Despite the seeming parity in performance across training conditions at the start and at the end of training, the question that we began with was: If participants were probed at a random time during the training period, what would their average recall level over the entire period be? To measure this directly would require an impractical experiment in which participants would be probed at very fine intervals throughout the training period. Although we did not do that, the data collected allowed us to estimate the accessibility of the learned information while relying only on well-grounded and fairly minimal assumptions about the learning and forgetting processes.

We assume that forgetting between sessions follows a generalized power function (Wixted & Carpenter, 2007). Because items were practiced three times within a session, we know that the final practice trial (a test followed by feedback/study) should boost recall higher than the level of performance observed on the test itself, but we do not know by precisely how much. A conservative heuristic used for estimating the gain from the final practice trials within each session is described in the supplementary materials. Given this estimate of recall proportions at the end of a session, along with the recall proportions at the first test of the next session, two constraints were imposed on the forgetting function. Because the generalized power-law forgetting function has three parameters, two constraints were insufficient, yielding some residual uncertainty as to the shape of the forgetting function. In Fig. 2, we have represented this uncertainty by sampling 250 curves that are consistent with the initial and final points of the forgetting function. The faint colored areas around lines represent these samples. The solid line superimposed over each set of faint lines is the expectation of the samples. The sampling and fitting procedures are described in detail in the supplementary materials.

Fig. 2
figure 2

Interpolation of recall performance over the entire experiment. The training phase lasted from Days 1 to 28. The expanding and equal-interval conditions are depicted by solid and dashed lines, respectively. The squares and triangles indicate the observed mean recall performance in the expanding and equal-interval conditions, respectively. As is explained in the text, the faint lines represent uncertainty in the shapes of the forgetting curves

The conclusions are quite clear, as can be seen in Fig. 2: The area under the expanding-interval curve is greater than the area under the equal-interval curve. Quantitative measures were consistent with the visual impression: The mean estimated recall proportion over the Day 1–28 period was .51 for the expanding condition, but only .43 for the equal-interval condition. This difference was reliable when we treated the sampled forgetting functions as the random variable, t(498) = 83.7, p < .0001.Footnote 2

Arguably, a better measure of reliability would be to treat subjects as the random variable. We interpolated forgetting curves for each subject using the methodology described in the supplementary materials, and once again we found a reliable improvement for the expanding over the equal-interval condition (.49 vs. .41), t(36) = 3.65, p < .001. Further statistical analysis confirming that the expanding condition yielded greater average accessibility can be found in the supplementary materials.

Discussion

Spaced retrieval practice has been shown to benefit long-term retention, but the best way to schedule or distribute the retrieval attempts when there are multiple opportunities to practice retrieval has been subject to long-running debate.
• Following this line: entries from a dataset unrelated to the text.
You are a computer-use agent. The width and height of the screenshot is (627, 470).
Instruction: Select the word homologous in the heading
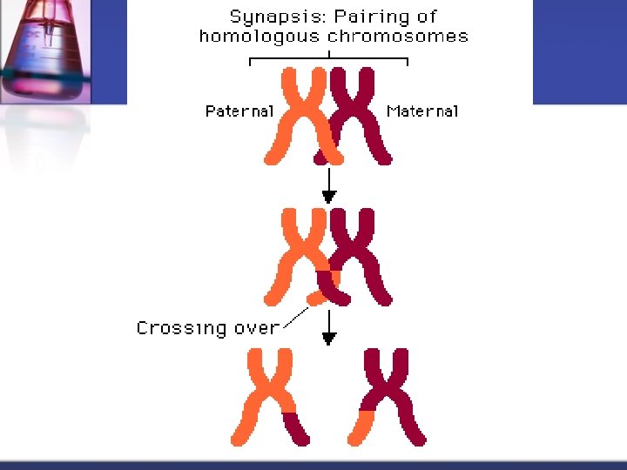[260, 37]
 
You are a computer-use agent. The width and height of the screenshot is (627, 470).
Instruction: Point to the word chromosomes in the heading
[398, 37]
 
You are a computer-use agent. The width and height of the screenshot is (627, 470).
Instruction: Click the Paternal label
[239, 111]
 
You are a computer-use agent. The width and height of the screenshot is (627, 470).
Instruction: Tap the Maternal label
[422, 111]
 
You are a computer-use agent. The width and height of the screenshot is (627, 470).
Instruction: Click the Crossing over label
[207, 328]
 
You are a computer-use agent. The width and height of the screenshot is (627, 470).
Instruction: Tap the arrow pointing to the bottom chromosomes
[328, 330]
Two contenders have emerged: In an expanding schedule, retrieval is attempted soon after initial study, followed by subsequent retrieval attempts that occur after progressively longer delays; in an equal-interval schedule, the first retrieval attempt occurs only after some delay, and the interval between successive retrieval attempts is uniform. Proponents of expanding schedules have argued that these ensure successful retrieval on the first attempt, which strengthens the memory, and in turn allows for successive retrieval attempts to occur at longer and longer delays, thus maximizing the memory enhancement of each retrieval opportunity (Landauer & Bjork, 1978). But several studies have shown an expanding schedule to be inferior to equally spaced practice when retention is assessed after a long delay, and some critics have suggested that having the first retrieval occur so soon after initial study obviates the benefits of retrieval, in essence causing that retrieval attempt to be wasted (Karpicke & Roediger, 2007).

Although these previous studies have uncovered factors that may modulate the relative effectiveness of expanding versus equal-interval schedules, we argued above that they are rather limited in practical relevance, due to generally having training confined within only a single session. Spaced retrieval practice has obvious applications in the fields of education and training (e.g., Dempster, 1991), but it is unclear whether the existing findings from the laboratory would generalize at all to cases in which review of the material occurs over a longer period of time. In addition, prior research has focused primarily on criterial performance on a final test. But in the context of training that is spread out over a long span of time, it is as important—if not more so—to consider performance during training as a metric of efficacy.

In the present experiment, we examined the relatively efficacy of expanding and equal-interval retrieval practice for the learning and retention of foreign vocabulary, with retrieval practice occurring in sessions that were separated by days (over a span of 4 weeks). When considering the average amount of information that was accessible over the training phase, practice with an expanding schedule was clearly advantageous. Moreover, when memory was assessed 8 weeks after the last session of training, recall performance was not worse (and was actually slightly better) in the expanding than in the equal-interval condition. The final test data assures us that the more rapid acquisition in the expanding condition was not accompanied by more rapid forgetting (cf. Karpicke & Roediger, 2007; Logan & Balota, 2008).

Our findings suggest that when retrieval practice is spread out over days or weeks, scheduling the review sessions in an expanding fashion produces better average performance than does equal-interval spacing over the training period. Expanding practice not only produces faster acquisition and greater access to the material over the training period, it was even observed to slightly retard forgetting over the long term, too.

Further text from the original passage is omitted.